## Instructions to follow
Copy out the bobcat study text starting with "The Cumberland Island" and going on through "many endangered species.", and replace "habitat loss" with "habitat destruction".

## Given passage
----------
The Cumberland Island bobcat study is valuable because it yielded information that may be useful in future research used to rescue endangered felid populations, such as Iberian lynx or Eurasian lynx, for which extinction risk may be high, Miller-Butterworth explained. Bobcats are not threatened as a species, but the isolated population on Cumberland Island simulates an endangered species scenario in which a population becomes isolated due to habitat loss and fragmentation and loses genetic variation over time — an increasingly common scenario for many endangered species.
“The benefit is we can use this as a case study, or a test case, to figure out what works to re-establish the population’s viability, and then that knowledge potentially can be used to extrapolate what would work for an endangered species where the situation is dire,” she said. “If we make a mistake in our calculations on Cumberland Island, it would be sad, but it wouldn’t result in losing a species.”
Also involved in the research at Penn State were Jessie Edson, genetics laboratory manager, and Tess Gingery, research technologist, both in the Department of Ecosystem Science and Management. Other members of the team were Leslie Hansen, Los Alamos National Laboratory, Los Alamos, New Mexico; James Jordan, Town of Kiawah Island, South Carolina; and Amy Russell, Department of Biology, Grand Valley State University, Allendale, Michigan.
The National Park Service, the U.S. Geological Survey, the Town of Kiawah Island and Penn State Beaver provided support for this project.
----------
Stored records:
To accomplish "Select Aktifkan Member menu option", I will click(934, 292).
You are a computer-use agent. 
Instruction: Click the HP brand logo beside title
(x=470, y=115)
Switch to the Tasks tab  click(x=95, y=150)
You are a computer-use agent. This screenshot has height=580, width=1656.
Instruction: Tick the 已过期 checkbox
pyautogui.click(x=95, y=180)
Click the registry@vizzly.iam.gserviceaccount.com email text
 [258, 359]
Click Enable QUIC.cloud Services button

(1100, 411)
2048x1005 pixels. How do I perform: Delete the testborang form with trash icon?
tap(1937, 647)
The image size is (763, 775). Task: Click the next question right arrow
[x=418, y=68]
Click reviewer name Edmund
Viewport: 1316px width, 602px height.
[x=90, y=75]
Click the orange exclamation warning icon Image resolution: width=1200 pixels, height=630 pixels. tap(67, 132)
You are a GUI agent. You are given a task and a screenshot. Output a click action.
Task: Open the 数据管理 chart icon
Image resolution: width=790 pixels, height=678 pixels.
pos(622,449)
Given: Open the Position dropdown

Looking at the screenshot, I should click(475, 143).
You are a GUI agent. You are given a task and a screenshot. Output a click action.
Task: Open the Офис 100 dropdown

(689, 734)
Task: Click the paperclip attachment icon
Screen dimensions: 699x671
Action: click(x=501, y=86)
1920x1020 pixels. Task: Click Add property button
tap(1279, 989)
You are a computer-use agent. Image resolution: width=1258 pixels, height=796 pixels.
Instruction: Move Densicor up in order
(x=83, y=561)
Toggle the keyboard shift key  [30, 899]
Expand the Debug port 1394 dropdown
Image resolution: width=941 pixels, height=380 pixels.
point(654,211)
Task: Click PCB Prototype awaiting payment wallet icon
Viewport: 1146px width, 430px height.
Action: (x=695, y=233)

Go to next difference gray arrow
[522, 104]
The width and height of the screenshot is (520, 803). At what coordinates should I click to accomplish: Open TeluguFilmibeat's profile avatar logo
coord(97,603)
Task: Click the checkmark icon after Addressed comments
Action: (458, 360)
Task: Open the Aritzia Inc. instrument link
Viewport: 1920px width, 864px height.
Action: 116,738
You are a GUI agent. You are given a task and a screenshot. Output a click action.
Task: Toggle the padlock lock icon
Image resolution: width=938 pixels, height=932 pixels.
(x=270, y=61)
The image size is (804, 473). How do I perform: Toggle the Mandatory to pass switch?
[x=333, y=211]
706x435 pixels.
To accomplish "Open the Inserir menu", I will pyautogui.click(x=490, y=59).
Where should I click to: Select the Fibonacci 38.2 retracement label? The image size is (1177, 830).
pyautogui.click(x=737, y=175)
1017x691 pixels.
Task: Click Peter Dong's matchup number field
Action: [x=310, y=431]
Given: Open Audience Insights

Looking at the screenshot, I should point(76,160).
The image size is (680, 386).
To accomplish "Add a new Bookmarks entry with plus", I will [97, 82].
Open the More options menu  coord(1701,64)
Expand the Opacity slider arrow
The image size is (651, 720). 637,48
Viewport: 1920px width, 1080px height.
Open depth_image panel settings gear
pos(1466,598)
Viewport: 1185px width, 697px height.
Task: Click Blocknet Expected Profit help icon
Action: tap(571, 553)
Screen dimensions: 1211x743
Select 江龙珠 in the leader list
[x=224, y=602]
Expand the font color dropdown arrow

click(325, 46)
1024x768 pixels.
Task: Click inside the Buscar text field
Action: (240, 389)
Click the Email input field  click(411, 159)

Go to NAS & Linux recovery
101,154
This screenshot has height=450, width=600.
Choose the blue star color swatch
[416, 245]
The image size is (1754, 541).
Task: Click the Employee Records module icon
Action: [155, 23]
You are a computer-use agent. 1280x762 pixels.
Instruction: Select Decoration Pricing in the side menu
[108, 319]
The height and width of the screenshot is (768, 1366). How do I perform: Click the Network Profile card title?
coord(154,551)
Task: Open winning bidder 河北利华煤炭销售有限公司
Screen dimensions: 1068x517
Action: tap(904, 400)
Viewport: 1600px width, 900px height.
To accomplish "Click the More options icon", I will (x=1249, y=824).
----------
## Response area
The Cumberland Island bobcat study is valuable because it yielded information that may be useful in future research used to rescue endangered felid populations, such as Iberian lynx or Eurasian lynx, for which extinction risk may be high, Miller-Butterworth explained. Bobcats are not threatened as a species, but the isolated population on Cumberland Island simulates an endangered species scenario in which a population becomes isolated due to habitat destruction and fragmentation and loses genetic variation over time — an increasingly common scenario for many endangered species.